Quel contraste aussi avec la partition de La Femme sans ombre foisonnante, presque saturée, qui renferme quelques-unes des plus belles pages jamais sorties de la plume de Strauss. C’est le désir de mettre en valeur cette richesse, aussi bien harmonique que mélodique, qui incita le compositeur à tirer de son opéra une « fantaisie symphonique », qui vit le jour en 1946. Les principaux thèmes mélodiques de l’opéra apparaissent décantés, rendus plus lyriques encore par l’absence des voix. Derrière les coups de trompe initiaux, le chant, le chatoiement et les circonvolutions des cordes nous entraînent. Aucun moment ne ressemble à un autre, c’est un déluge incessant d’idées musicales servi par un orchestre rutilant qui ne ralentit jamais, ne mollit à aucun moment, tenu par un Trinks à la baguette ferme et claire.

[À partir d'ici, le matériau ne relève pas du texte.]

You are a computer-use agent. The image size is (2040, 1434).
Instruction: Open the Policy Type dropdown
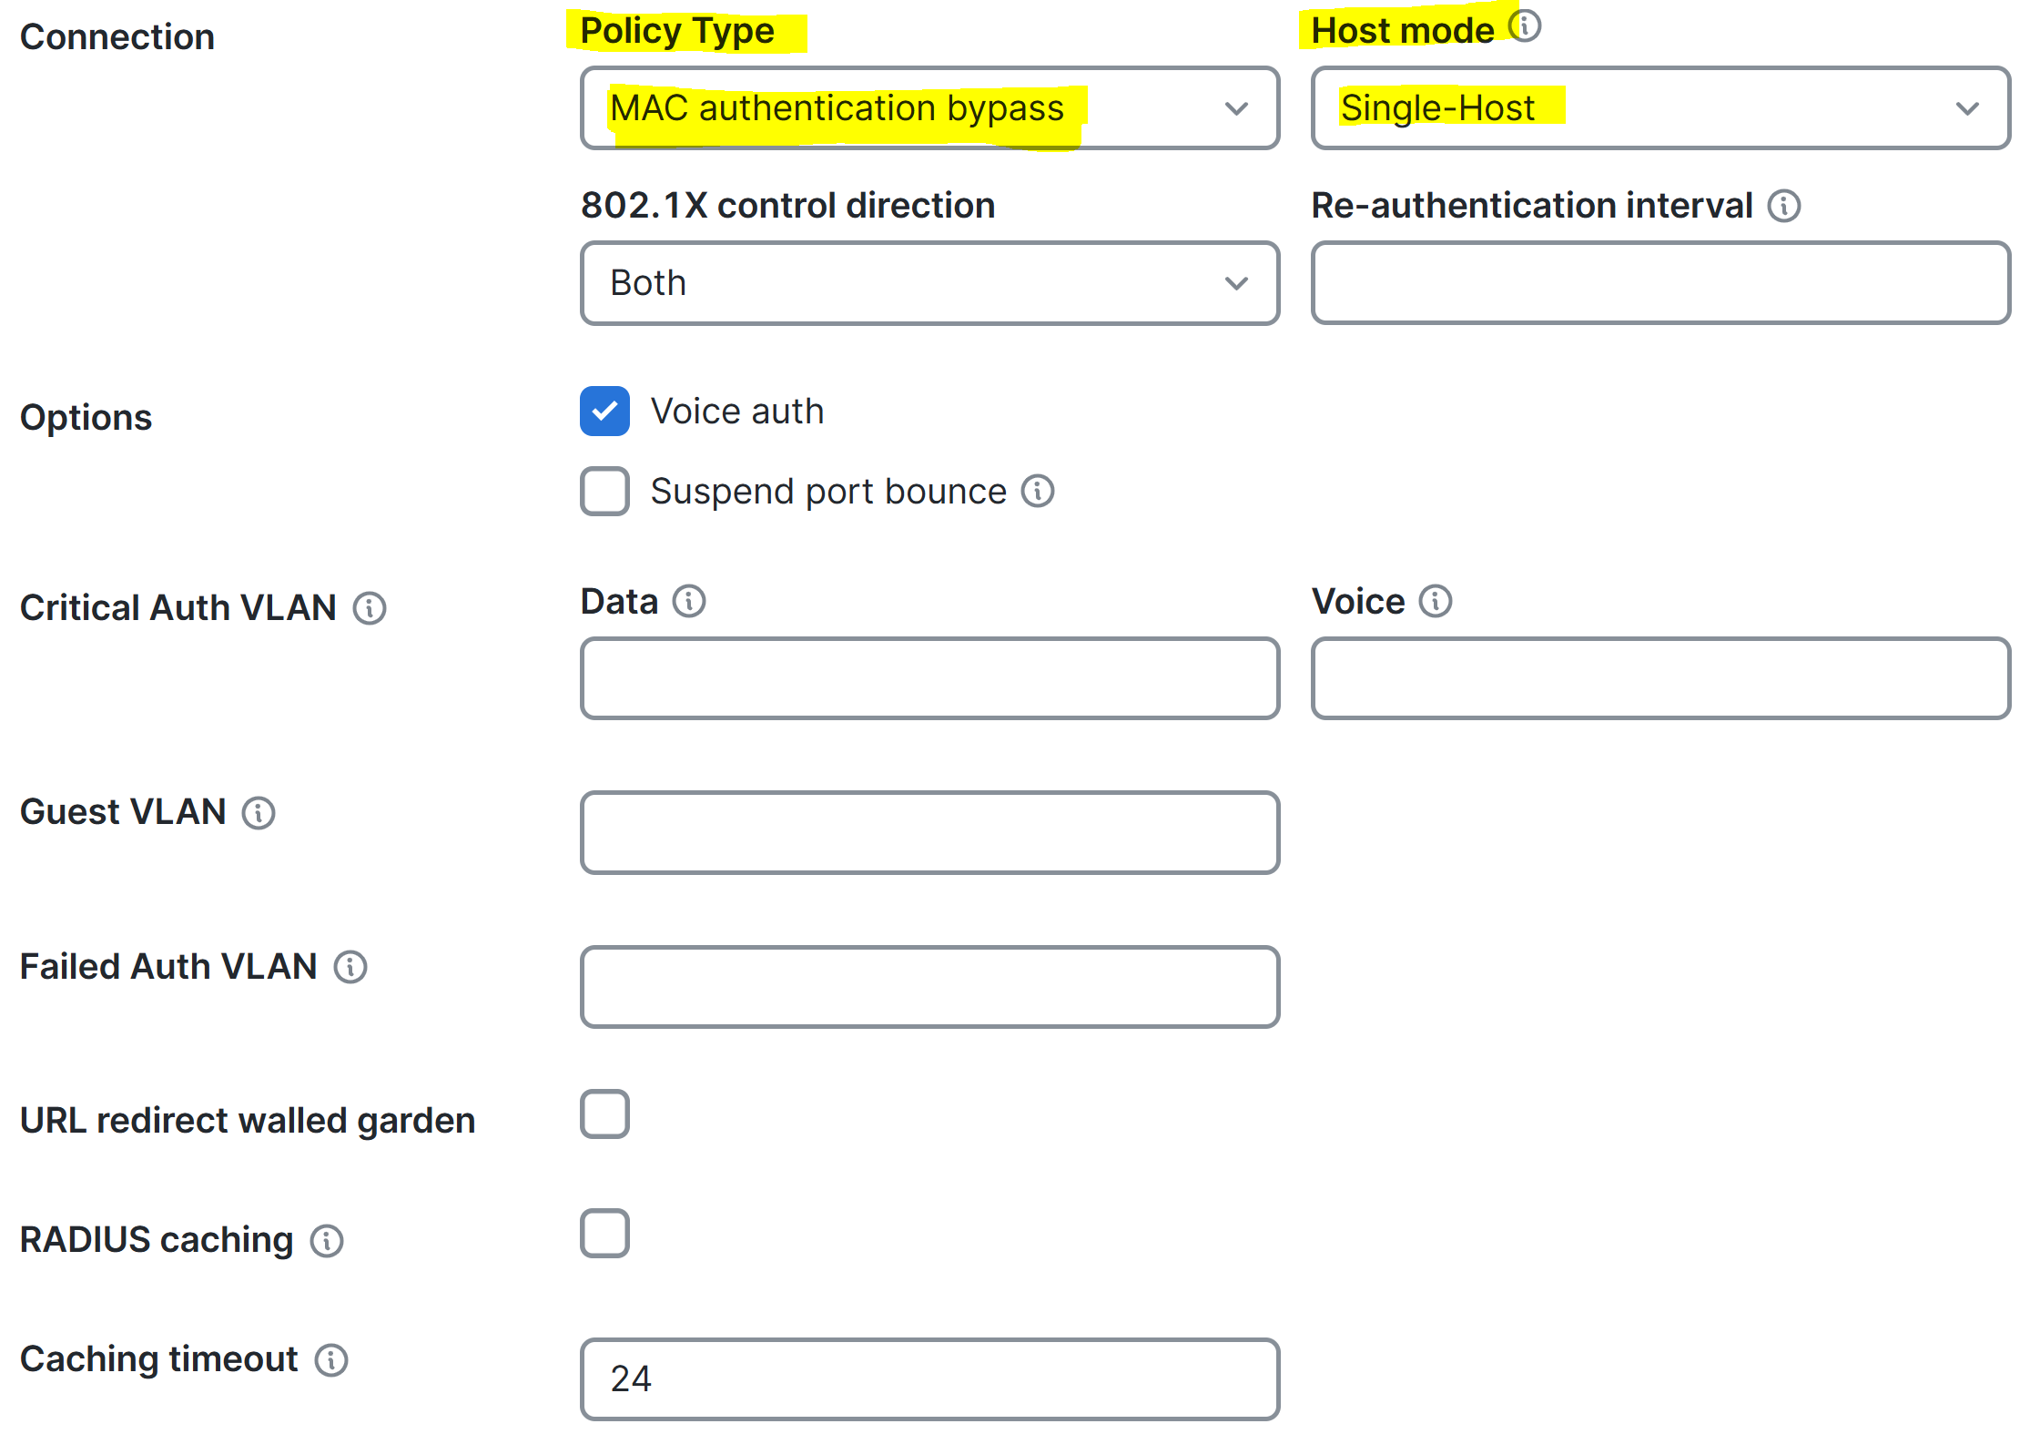coord(930,108)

La scène se vide à moitié pour l’ouverture des Noces. Orchestre resserré, tempo sage qui autorise une articulation souple des idées, menées au bout. Retour de Siobhan Stagg pour un « Porgi amor » qui nous arrache des larmes, tant le texte qui nous raconte les amours déçues de la comtesse est habité. Phrases longues magnifiquement tenues, legato parfait, l’émotion affleure. Même beauté habitée pour « Dove sono ». Rappelée, la soprano change de registre en revenant à Così fan tutte, avec un air cabotin de Despina : Siobhan Stagg joue, rit, bouge sur scène, magnifique.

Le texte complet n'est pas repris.